Returns a number that represents the position of a string within another string.

Syntax

AT(<search expC>, <target expC> [, <nth occurrence expN>])

<search expC>

The string you want to search for in <target expC>.

<target expC>

The string in which to search for <search expC>.

<nth occurrence expN>

Which occurrence of the string to find. By default, dBASE Plus searches for the first occurrence. You can search for other occurrences by specifying the number, which must be greater than zero.

Description

AT( ) returns the numeric position where a search string begins in a target string. AT( ) searches one character at a time from left to right, beginning to end, from the first character to the last character. The search is case-sensitive.

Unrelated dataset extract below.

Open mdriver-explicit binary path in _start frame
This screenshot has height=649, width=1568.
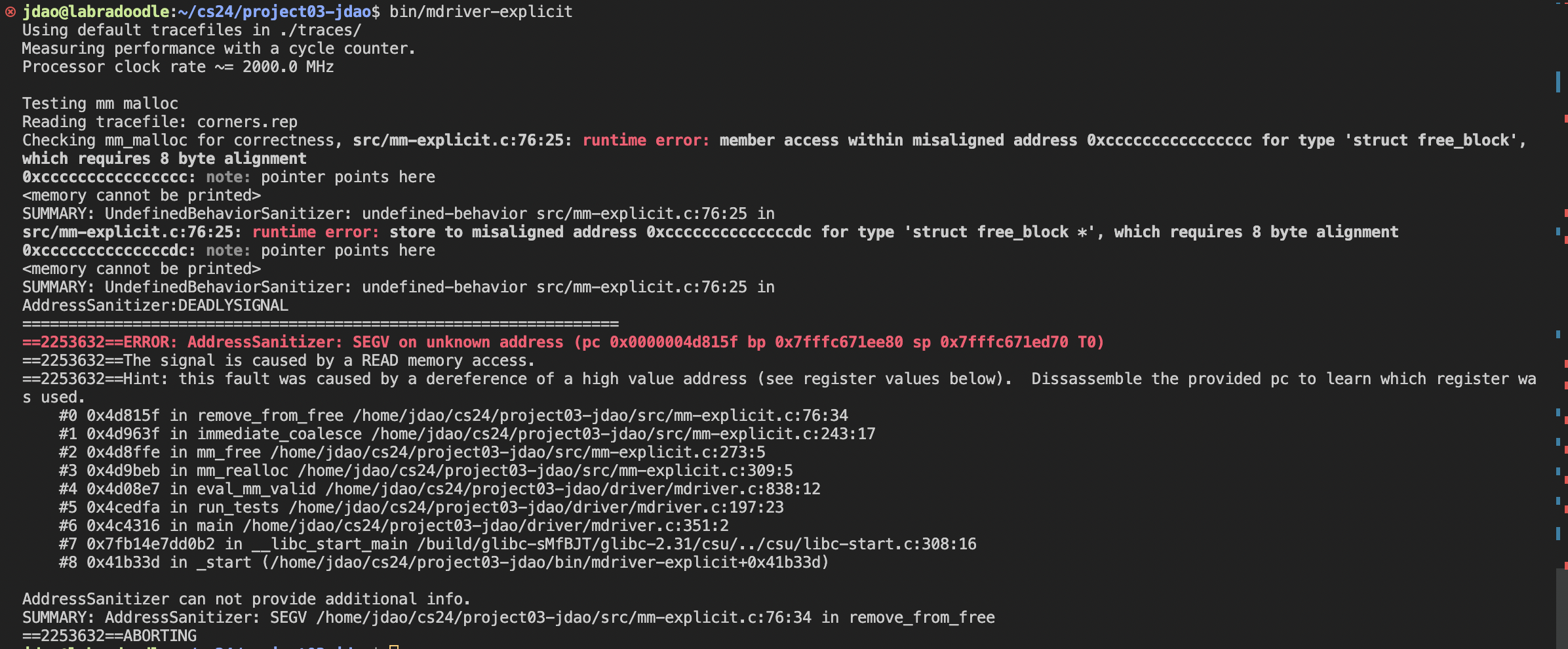[x=545, y=562]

Use UPPER( ) or LOWER( ) to make the search case-insensitive.

You can specify which occurrence of the search string to find by specifying a number for <nth occurrence expN>. If you omit this argument, AT( ) returns the starting position of the first occurrence of the search string.

AT( ) returns 0 when

The search string isn’t found.

The search string or target string is empty.

The search string is longer than the target string.

The <nth occurrence expN> occurrence doesn't exist.

When AT( ) counts characters in a memo field, it counts two characters for each carriage-return and linefeed combination (CR/LF) in the memo field.

Use RAT( ) to find the starting position of <search expC>, searching from right to left, end to beginning. Use the substring operator ($) to learn if one string exists within another.

The indexOf( ) method is similar to the AT( ) function, but in addition to the syntactic difference of being a method instead of a function and the fact that the position is zero-based, the method’s optional parameter specifies where to start searching instead of the nth occurrence to find.